ARLINGTON, Va. — Several thousand ISIS fighters remain in Syria and Iraq after local forces kicked the terror group out of their civic centers in Raqqa and Mosul, while those local forces also deal with terrorists who have been captured or surrendered during operations.
Maj. Gen. James B. Jarrard, special ops commander for Operation Inherent Resolve, said via video link from Baghdad today that the estimate of ISIS’ strength in the remnants of their caliphate ranges “anywhere from 3,000 to 7,000 Daesh that are left throughout the Euphrates River Valley — from up around Deir ez-Zor all the way down to Al-Qa’im in Iraq.”
Jarrard said he didn’t have “good figures” on how many ISIS fighters were killed in the liberation of Raqqa, ISIS’ onetime declared capital in Syria. The Syrian Democratic Forces lost more than 1,200 fighters in the overall drive to take Raqqa; 434 fighters of those fighters were killed within the city itself. More than 2,500 SDF fighters were wounded in the overall operation.
“The SDF — Arabs, Kurds, Armenians, all of them — continue to honor them in their sacrifice,” he said of the multi-sectarian, multi-ethnic force of women and men. “And the world owes them a significant debt for all that they’ve done to help us rid the world of this evil.” SDF fighters “continue to amaze us as we watch them.”
The commander also didn’t have a number of how many ISIS fighters surrendered, but they “continue to be detained by the SDF in their facilities in northeast Syria.”

### Data listing
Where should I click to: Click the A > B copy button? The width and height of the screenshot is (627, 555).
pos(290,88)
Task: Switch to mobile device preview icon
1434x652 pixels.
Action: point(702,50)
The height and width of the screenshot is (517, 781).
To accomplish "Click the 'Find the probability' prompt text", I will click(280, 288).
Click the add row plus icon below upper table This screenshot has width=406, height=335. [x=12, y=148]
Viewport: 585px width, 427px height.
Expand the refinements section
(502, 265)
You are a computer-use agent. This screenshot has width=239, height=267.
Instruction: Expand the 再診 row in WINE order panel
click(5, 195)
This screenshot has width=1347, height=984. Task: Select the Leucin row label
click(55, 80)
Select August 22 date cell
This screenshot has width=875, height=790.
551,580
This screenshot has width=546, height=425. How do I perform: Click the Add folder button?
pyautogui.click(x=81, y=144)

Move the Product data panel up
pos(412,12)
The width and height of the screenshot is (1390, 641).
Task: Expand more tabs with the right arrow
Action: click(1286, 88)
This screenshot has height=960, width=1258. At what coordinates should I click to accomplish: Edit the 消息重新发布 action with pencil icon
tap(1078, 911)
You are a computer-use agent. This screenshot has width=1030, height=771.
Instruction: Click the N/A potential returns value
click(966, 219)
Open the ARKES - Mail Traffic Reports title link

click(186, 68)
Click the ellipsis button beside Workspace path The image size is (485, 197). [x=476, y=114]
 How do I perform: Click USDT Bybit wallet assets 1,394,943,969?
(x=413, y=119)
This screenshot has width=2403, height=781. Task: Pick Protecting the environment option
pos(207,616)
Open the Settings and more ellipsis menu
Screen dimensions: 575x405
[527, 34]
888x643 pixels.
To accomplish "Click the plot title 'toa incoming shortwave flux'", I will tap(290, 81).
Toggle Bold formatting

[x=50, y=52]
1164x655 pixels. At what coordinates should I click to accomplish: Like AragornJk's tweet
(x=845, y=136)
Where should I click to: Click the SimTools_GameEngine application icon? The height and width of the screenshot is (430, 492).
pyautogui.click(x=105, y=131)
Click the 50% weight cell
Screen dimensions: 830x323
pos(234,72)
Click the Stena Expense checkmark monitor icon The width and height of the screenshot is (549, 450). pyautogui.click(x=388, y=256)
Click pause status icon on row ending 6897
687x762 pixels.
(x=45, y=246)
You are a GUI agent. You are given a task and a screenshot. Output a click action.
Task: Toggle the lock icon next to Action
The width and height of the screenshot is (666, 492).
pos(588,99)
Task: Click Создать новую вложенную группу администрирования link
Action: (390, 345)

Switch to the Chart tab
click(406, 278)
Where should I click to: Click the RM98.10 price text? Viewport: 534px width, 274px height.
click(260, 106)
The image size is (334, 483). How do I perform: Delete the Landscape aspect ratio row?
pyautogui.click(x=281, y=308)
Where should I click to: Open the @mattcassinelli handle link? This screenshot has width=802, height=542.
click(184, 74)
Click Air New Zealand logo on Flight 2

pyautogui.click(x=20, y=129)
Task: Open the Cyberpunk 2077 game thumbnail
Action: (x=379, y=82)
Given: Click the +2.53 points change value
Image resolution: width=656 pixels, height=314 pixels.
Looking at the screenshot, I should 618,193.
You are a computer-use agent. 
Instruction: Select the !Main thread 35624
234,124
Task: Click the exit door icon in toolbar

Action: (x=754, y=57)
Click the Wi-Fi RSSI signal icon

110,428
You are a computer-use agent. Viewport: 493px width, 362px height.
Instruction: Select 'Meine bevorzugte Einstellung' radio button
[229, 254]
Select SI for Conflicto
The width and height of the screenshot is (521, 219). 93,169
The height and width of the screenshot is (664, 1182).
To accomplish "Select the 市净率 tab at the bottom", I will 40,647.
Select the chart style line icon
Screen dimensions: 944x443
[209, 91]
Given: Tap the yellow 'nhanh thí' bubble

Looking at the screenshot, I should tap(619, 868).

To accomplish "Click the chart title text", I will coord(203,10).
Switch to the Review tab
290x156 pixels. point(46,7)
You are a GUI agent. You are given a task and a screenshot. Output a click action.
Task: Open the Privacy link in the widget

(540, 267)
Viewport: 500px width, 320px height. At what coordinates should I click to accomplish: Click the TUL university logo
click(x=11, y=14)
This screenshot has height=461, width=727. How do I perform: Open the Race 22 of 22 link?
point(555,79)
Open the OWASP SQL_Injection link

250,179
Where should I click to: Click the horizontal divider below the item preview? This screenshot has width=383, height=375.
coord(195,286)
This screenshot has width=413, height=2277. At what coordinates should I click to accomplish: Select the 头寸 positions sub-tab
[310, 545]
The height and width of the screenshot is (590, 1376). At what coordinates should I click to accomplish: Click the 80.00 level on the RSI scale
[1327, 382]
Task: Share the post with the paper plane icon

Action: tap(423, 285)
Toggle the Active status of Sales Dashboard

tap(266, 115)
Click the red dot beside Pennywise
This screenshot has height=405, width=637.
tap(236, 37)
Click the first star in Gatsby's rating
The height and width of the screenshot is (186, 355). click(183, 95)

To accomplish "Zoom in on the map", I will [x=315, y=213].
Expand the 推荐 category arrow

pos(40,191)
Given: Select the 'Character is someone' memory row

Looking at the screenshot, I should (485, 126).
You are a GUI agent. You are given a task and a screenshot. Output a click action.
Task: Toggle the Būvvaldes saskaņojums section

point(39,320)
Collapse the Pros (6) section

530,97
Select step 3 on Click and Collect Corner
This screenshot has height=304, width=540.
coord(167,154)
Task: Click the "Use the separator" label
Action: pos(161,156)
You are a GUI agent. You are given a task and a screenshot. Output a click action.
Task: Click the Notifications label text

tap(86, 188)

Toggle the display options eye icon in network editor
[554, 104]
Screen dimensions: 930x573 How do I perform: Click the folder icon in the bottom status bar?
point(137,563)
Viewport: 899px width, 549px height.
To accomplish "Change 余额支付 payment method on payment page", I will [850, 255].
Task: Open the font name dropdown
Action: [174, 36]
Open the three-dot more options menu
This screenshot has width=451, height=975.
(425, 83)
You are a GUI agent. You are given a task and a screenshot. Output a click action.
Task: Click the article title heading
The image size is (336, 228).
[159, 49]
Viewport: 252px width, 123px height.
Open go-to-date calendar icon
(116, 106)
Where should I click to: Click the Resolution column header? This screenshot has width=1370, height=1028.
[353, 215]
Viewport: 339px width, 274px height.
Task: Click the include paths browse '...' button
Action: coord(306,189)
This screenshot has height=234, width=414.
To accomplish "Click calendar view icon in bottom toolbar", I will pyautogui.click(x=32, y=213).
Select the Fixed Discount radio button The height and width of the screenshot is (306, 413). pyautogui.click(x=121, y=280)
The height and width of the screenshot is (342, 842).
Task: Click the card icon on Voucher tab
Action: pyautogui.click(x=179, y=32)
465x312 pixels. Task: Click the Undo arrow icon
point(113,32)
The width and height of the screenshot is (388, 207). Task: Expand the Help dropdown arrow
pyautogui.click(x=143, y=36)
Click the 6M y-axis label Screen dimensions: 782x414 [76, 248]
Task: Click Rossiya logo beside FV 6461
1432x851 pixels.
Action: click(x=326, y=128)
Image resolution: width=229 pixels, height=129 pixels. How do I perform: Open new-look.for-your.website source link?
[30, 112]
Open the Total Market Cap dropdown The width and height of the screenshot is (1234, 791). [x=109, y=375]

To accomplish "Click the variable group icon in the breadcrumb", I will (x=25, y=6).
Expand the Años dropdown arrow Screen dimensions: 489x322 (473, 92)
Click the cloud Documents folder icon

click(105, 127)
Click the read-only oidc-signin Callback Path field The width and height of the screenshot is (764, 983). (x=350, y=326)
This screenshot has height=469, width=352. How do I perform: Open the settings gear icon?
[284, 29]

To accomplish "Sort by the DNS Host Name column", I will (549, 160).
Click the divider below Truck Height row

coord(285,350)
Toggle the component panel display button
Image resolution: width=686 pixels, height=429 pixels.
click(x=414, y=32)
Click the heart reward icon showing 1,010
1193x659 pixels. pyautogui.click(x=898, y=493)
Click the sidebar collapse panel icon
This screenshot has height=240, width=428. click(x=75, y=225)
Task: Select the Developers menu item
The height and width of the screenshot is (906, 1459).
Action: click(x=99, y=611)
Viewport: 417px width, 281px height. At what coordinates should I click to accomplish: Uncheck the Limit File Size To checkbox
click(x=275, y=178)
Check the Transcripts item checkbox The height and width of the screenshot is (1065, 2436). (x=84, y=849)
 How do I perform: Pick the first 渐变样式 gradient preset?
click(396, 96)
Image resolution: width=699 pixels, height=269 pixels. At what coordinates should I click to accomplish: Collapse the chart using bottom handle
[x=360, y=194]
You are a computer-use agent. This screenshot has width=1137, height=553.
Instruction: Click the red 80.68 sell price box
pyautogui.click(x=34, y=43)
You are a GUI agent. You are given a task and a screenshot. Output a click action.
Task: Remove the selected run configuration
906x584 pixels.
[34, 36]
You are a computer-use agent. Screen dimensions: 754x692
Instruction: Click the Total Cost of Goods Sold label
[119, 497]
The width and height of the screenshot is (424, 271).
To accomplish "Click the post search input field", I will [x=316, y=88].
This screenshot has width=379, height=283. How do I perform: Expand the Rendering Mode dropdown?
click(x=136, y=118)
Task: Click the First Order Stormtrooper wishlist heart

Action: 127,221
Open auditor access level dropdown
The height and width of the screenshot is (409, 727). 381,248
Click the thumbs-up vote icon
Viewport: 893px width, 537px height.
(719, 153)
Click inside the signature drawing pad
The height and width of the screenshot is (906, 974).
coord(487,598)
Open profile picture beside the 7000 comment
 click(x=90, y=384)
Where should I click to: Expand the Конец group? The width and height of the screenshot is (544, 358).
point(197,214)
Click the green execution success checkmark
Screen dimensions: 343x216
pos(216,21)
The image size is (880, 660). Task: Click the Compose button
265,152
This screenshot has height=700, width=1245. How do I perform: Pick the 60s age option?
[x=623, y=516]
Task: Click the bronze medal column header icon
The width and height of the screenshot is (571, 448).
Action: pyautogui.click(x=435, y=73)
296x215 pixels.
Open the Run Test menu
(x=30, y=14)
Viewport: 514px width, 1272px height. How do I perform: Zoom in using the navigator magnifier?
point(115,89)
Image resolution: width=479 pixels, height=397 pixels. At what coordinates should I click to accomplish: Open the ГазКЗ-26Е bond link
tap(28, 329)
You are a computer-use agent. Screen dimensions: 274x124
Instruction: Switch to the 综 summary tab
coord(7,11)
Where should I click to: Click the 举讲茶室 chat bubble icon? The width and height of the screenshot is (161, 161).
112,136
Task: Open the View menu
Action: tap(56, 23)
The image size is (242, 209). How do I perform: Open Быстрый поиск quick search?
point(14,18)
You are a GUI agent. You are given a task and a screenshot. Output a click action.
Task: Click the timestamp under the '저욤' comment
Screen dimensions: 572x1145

### Problem to solve
Continue the news report on the ISIS fighters remaining in Syria and Iraq, starting after its last sentence.

### Written answer
“There were a lot of ISIS that were considered ISIS because of their relationship with the ISIS — the Daesh. But a lot of them were not necessarily fighters. They were in administrative positions, working in hospitals, helping feed the large number of Daesh on the battlefield,” Jarrard explained. “And so a lot of those that were captured have been turned — that were local Syrians — have been turned over to their tribal leadership underneath their control. And the SDF leadership feel comfortable that the tribal leadership and the tribal code in northeast Syria will make sure that they maintain control of those individuals. And so we feel pretty comfortable that that is the case.”
“I can tell you from experience, from driving around, that the security there provided by the local civil councils and the internal security forces is such that it is a very low threat of any Daesh attacks, or any Daesh, period, in northeast Syria,” he noted. “They still have the ability — closer to the front line of the enemy — as we get closer to the Euphrates River Valley, to infiltrate around the SDF positions. But, once you get away from the front lines, it is a relatively secure place throughout northeast Syria.”
The general said there’s “a very low probability that there will be any Daesh sleeper cells that remain in Raqqa or any of the locations that the SDF have liberated,” particularly as there’s not ease of movement in Raqqa at the moment with so much unexploded ordnance that needs to be cleared.
Recently a heavy rainstorm hit the city, he said, setting off some of the explosive devices left by ISIS.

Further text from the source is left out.